Which direction is the legal services market heading?

Law firms are failing to respond to the disruptive effects of new entrants to legal services and continue to measure their success using traditional performance metrics, according to a report on key issues likely to influence the market in 2015.

It highlighted for praise the moves by Allen & Overy to position itself for anticipated future client demands by redesigning itself as a multi-disciplinary ‘hybrid firm’ consisting of five separate businesses with legal services at its core.

The 2015 Report on the state of the legal market [2], conducted jointly by Georgetown University’s Centre for the Study of the Legal Profession and Thomson Reuters’ Peer Monitor, focused primarily on US firms. But it observed that the phenomenon of new competitors in the legal services sector, although particularly evident in the UK as a result of the Legal Services Act, was also a growing trend in the US and elsewhere.

“The market is now awash with new, non-traditional competitors… The regulatory barriers that for decades have shielded law firms from such competition are collapsing around the world and, even in countries like the [US] where formal regulatory constraints remain largely in place, creative ‘workarounds’ are proliferating,” it said.

The market environment for leading US firms had changed in several significant ways since 2008, chiefly the shift from a sellers’ to a buyers’ market.

Other factors cited included modest demand growth, exacerbated by more companies taking work in-house, a “persistent softness” in the market for litigation services, growing competition from new competitors – for instance outsourcing providers and, increasingly, accountants – and a widening gap between the top 20 firms and the rest.

Most firms had responded to the shifting dynamics of the legal services market in an ad hoc way rather than by making fundamental reforms, the report argued. But while law firm leaders acknowledged the need for change at a faster pace, they were pessimistic it would happen.

Much of the problem stemmed from the measures by which the success of a firm was traditionally judged – “inputs” such as billable hours and fee growth – instead of a focus on client-oriented performance measures, the authors said.

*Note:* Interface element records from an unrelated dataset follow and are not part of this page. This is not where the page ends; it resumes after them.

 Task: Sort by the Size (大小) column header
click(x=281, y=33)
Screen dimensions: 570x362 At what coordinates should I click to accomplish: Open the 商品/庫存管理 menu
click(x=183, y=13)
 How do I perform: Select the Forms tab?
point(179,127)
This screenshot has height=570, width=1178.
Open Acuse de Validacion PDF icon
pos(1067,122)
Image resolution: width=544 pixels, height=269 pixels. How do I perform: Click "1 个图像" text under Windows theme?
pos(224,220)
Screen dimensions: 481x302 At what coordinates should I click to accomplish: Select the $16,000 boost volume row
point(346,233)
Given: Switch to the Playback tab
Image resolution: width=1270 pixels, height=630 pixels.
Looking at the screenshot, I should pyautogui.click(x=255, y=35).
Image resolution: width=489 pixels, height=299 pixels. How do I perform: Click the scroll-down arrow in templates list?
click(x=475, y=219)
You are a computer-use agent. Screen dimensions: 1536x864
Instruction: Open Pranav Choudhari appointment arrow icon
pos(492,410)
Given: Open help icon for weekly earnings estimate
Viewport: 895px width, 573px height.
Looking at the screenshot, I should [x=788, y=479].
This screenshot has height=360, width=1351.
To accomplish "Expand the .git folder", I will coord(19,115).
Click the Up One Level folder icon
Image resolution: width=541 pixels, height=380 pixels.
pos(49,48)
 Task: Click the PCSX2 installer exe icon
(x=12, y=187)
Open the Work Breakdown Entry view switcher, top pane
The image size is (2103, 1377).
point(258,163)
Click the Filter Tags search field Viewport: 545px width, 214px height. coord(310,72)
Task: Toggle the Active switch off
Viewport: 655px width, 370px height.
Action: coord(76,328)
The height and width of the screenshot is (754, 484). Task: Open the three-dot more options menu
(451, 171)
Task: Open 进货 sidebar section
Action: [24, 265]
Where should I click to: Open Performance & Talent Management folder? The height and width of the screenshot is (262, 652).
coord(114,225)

But they added: “Surely issues like the quality and consistency of work, the timeliness and helpfulness of the advice provided, the efficiency with which tasks are performed, the skill with which projects are managed, or the worth to the client of the results obtained are all far more relevant in the client’s assessment of the value that a firm provides on a particular matter. And yet, most law firms measure almost none of these factors.”

Allen & Overy had led the way in attempting to guess the direction of travel in legal services, the report suggested. By turning itself into a hybrid – consisting of the A&O law firm, its Peerpoint contract lawyer service, A&O Consulting, A&O Derivative Services (recently relaunched as aosphere [3]), and the Belfast-based document review business, A&O Legal Services Centre – the firm had adopted a strategy reflecting its belief that a multi-disciplinary approach to legal issues would meet future client demands.

A&O’s process of “carefully looking at the way its market was changing and placing strategic bets on the changes it needed to make to remain competitive and successful for the long run” was something every firm should emulate, it said.

The report concluded: “It is more important than ever that law firms take a long-term strategic look at their primary practices, clients, and markets. The key is not just to react to market realities today, but to understand where their markets are likely to be three and five and 10 years from now…

“Firms that are able to adopt this kind of long-range thinking will enjoy a significant competitive advantage in today’s rapidly changing legal market.”